Z Jerzym po raz pierwszy spotkałem się 21 czerwca 1969 roku. Był to dzień, kiedy zostałem współtowarzyszem pracy jako jego zastępca. Przybył do Szczytna w drugiej połowie lat 60. z Lidzbarka Warmińskiego obejmując stanowisko przewodniczącego Prezydium Powiatowej Rady Narodowej (obecnie starosta).

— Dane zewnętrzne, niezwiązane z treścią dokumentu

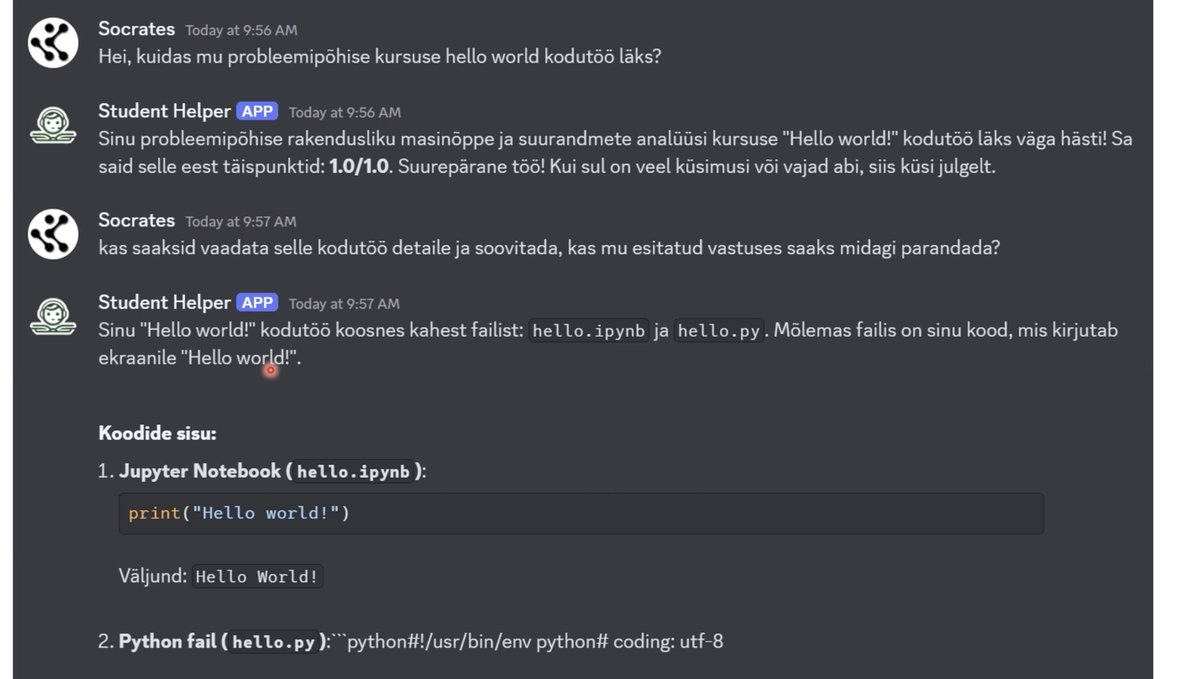Click timestamp of Socrates' first 9:56 AM message
The height and width of the screenshot is (679, 1200).
pos(241,30)
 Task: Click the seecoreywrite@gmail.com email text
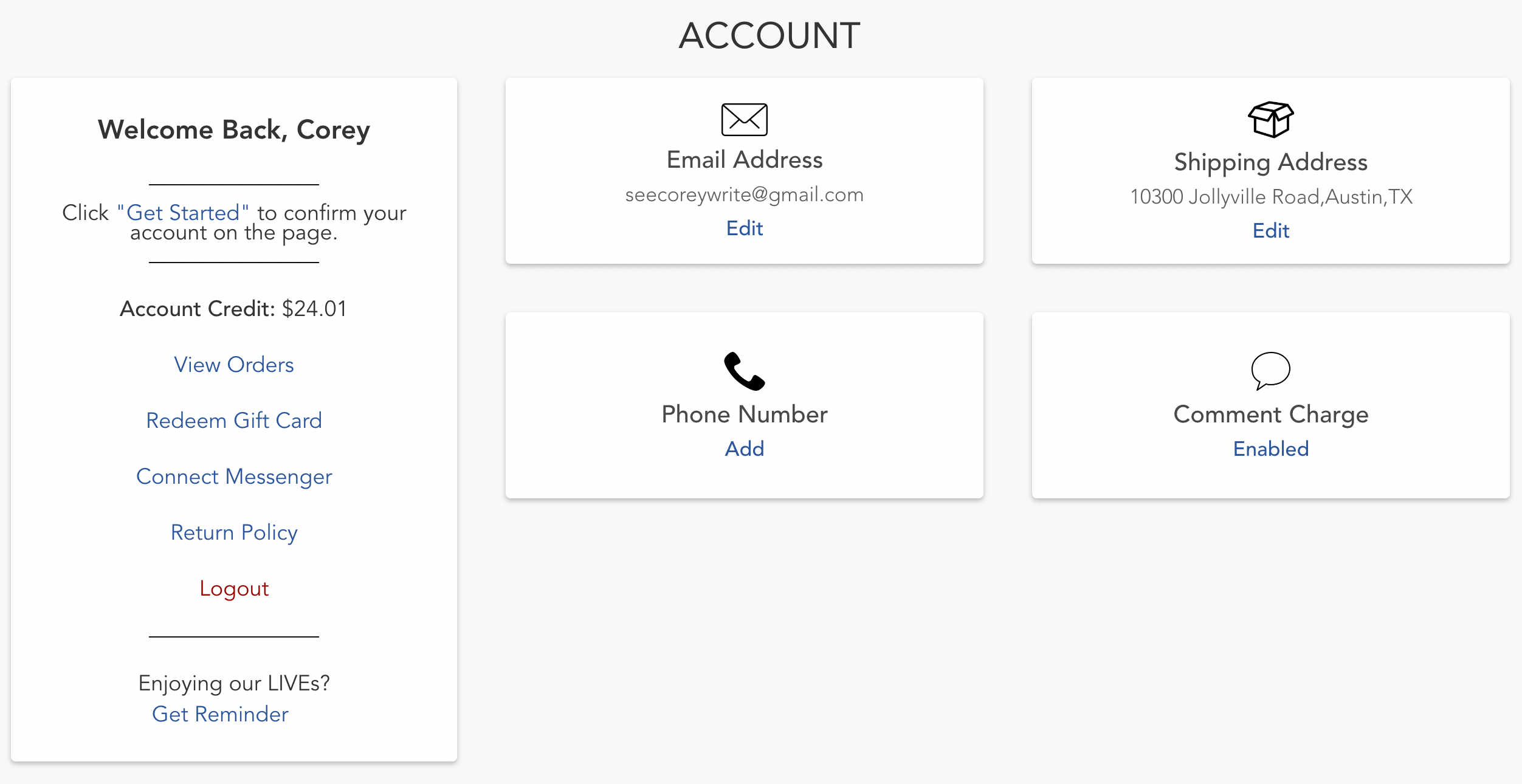click(x=744, y=194)
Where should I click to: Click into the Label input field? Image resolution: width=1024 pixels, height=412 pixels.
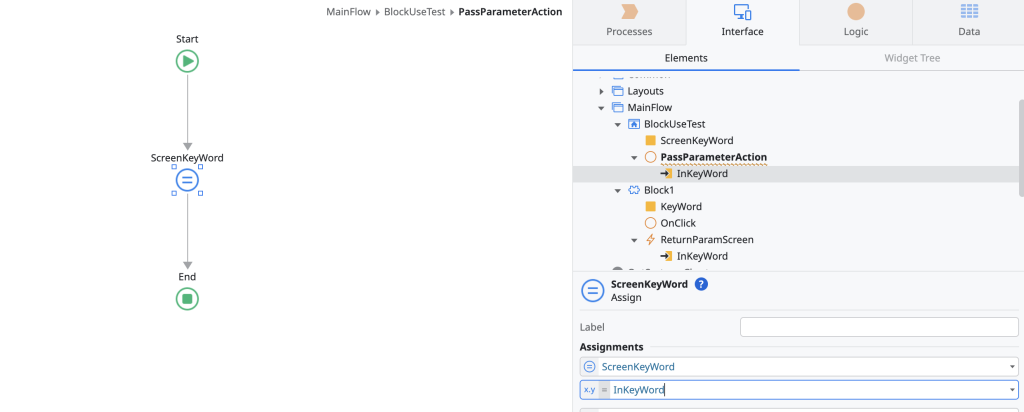tap(878, 327)
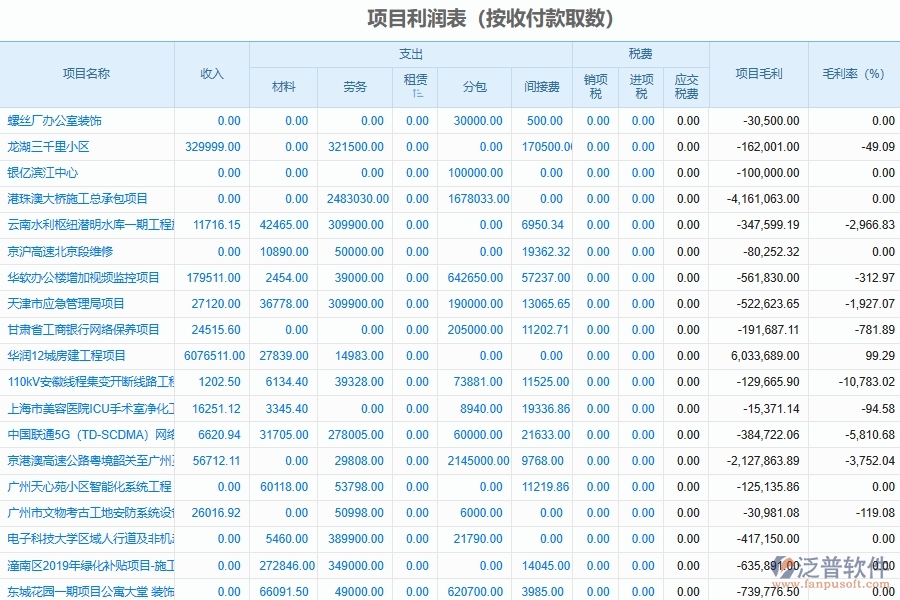The width and height of the screenshot is (900, 600).
Task: Click the 分包 column header
Action: (474, 87)
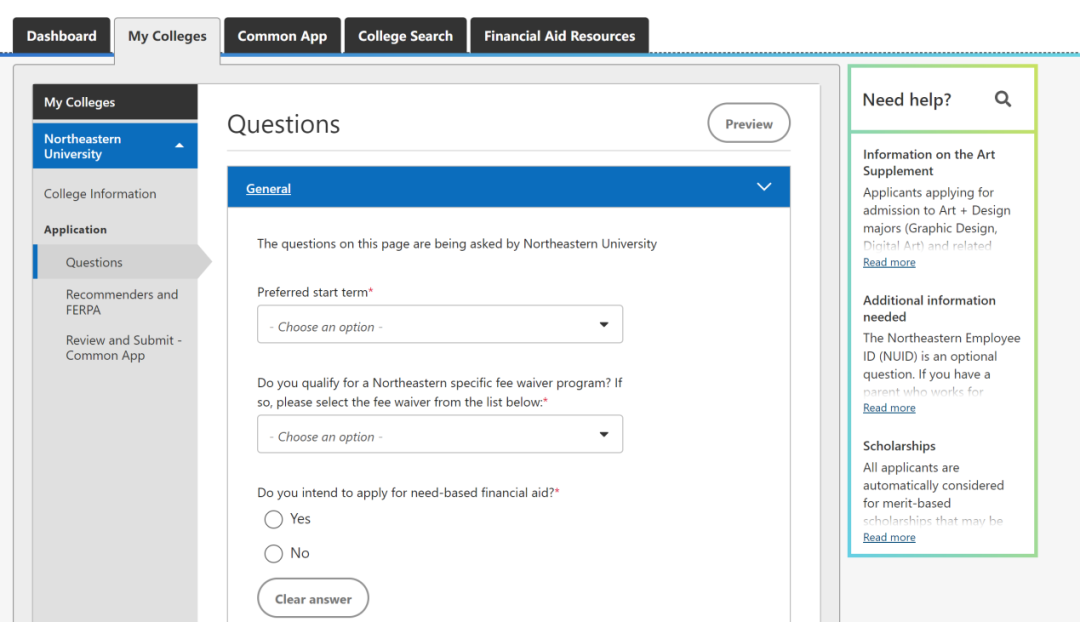1080x622 pixels.
Task: Open the Financial Aid Resources tab
Action: (559, 36)
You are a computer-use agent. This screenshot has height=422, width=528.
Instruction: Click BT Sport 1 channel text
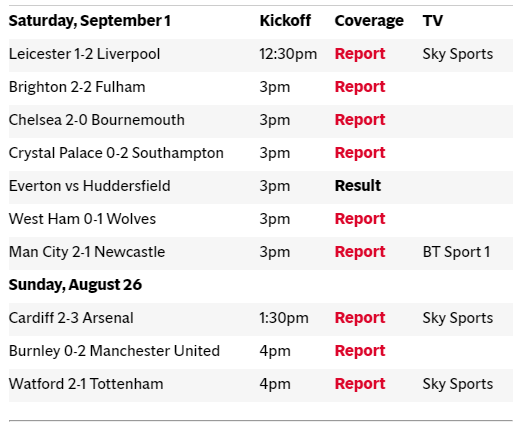pyautogui.click(x=456, y=252)
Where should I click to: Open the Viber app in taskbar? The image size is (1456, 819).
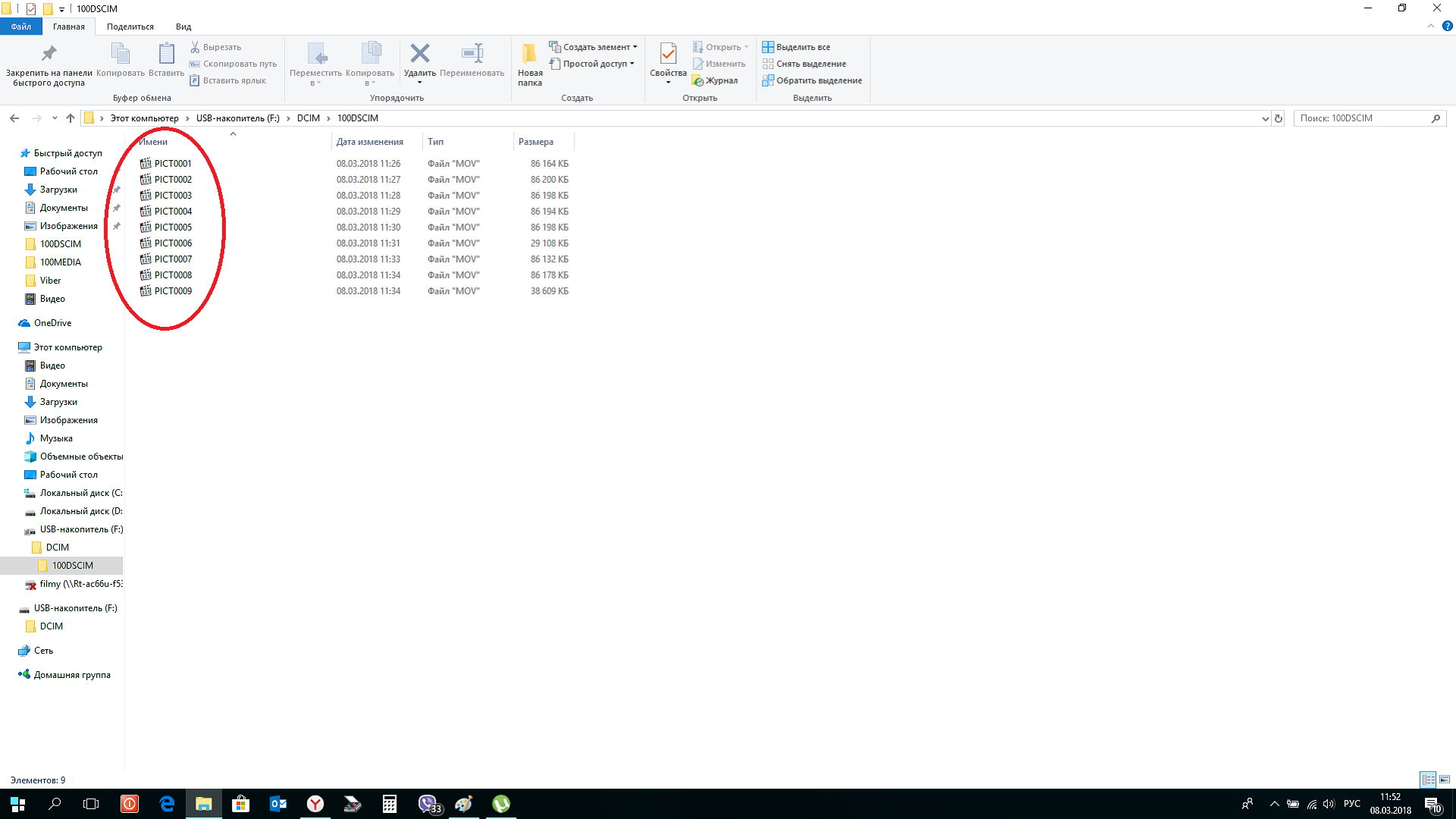pyautogui.click(x=428, y=804)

Dopiero wchodziłem do grona elit politycznych i gospodarczych Powiatu, nie miałem większego doświadczenia w istniejącej rzeczywistości politycznej i gospodarczej. Po pierwszej rozmowie z Jerzym Grelewskim byłem przeświadczony, że zyskałem nie szefa, a partnera, który będzie mi sprzyjał i wspierał w realizacji zadań w stosunkach politycznych i gospodarczych, które w tym czasie stawały się wyraźnie trudne i napięte.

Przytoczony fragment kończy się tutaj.